MRI Abdomen benefits risks

  • MRI is a non-invasive imaging technique that does not involve exposure to ionizing radiation.
  • MR images of the soft-tissue structures of the body—such as the liver and many other organs— is more likely in some instances to identify and accurately characterize diseases than other imaging methods. This detail makes MRI an invaluable tool in early diagnosis and evaluation of many focal lesions and tumours.
  • MRI is proven valuable in diagnosing a broad range of conditions, including cancer, vascular disease, and muscular and bone abnormalities.
  • It enables the discovery of abnormalities that might be obscured by bone with other imaging methods.
  • It allows physicians to assess the biliary system non-invasively and without contrast injection.
  • The examination poses almost no risk to the average patient when appropriate safety guidelines are followed.
  • If sedation is used, there are risks attached to excessive sedation. The Radiographer or Nurse monitors your vital signs (pulse rate, temperature, breathing and blood pressure) to minimize this risk.
  • Although the strong magnetic field is not harmful in itself, implanted medical devices that contain metal may malfunction or cause problems during an MRI examination.
  • Nephrogenic Systemic Fibrosis is currently a recognized, but rare, complication of MRI believed to be caused by the injection of high doses of gadolinium-based contrast material in patients with very poor kidney function. Careful assessment of kidney function before considering a contrast injection minimizes the risk of this very rare complication.
  • There is a very slight risk of an allergic reaction if contrast material is injected. Such reactions are usually mild and easily controlled by medication. If you experience any symptoms of an allergic reaction, a Radiologist or other Physician will be available for immediate assistance.

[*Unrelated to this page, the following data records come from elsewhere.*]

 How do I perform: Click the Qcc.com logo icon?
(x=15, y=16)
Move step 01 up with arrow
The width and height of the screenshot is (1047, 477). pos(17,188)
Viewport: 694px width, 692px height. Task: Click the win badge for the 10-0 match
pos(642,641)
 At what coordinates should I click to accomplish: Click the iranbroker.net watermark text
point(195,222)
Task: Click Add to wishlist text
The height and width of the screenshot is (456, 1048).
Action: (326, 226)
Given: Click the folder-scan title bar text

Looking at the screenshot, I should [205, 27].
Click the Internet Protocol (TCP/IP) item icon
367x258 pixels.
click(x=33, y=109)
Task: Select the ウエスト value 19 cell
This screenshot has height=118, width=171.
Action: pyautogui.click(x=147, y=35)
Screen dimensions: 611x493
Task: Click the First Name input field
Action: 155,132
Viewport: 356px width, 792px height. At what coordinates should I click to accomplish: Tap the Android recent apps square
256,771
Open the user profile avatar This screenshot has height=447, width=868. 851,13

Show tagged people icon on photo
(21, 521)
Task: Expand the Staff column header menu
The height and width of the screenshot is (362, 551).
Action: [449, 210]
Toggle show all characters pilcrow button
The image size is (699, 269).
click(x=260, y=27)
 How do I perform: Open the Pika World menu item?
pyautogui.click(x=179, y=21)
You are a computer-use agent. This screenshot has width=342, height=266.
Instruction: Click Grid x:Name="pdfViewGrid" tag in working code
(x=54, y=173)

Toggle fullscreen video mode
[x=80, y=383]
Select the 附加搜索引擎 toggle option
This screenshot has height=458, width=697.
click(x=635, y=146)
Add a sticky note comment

  • High-quality images are assured only if you are able to remain perfectly still and follow instructions for holding your breath while the images are being recorded. If you are anxious, confused or in severe pain, you may find it difficult to lie still during imaging.
  • A person who is very large may not fit into the opening of certain types of MRI machines.
  • The presence of an implant or other metallic object sometimes makes it difficult to obtain clear images. Patient movement can have the same effect.
  • Breathing may cause artifacts, or image distortions, during an MRI of the abdomen and pelvis. Bowel motion is another source of motion artifacts in abdomen and pelvic MRI studies. 
  • Although there is no reason to believe that magnetic resonance imaging harms the foetus, pregnant women usually are advised not to have an MRI examination during the first trimester unless medically necessary.
  • MRI may not always distinguish between cancer tissue and fluid, known as oedema.
  • MRI typically costs more and may take more time to perform than other imaging modalities.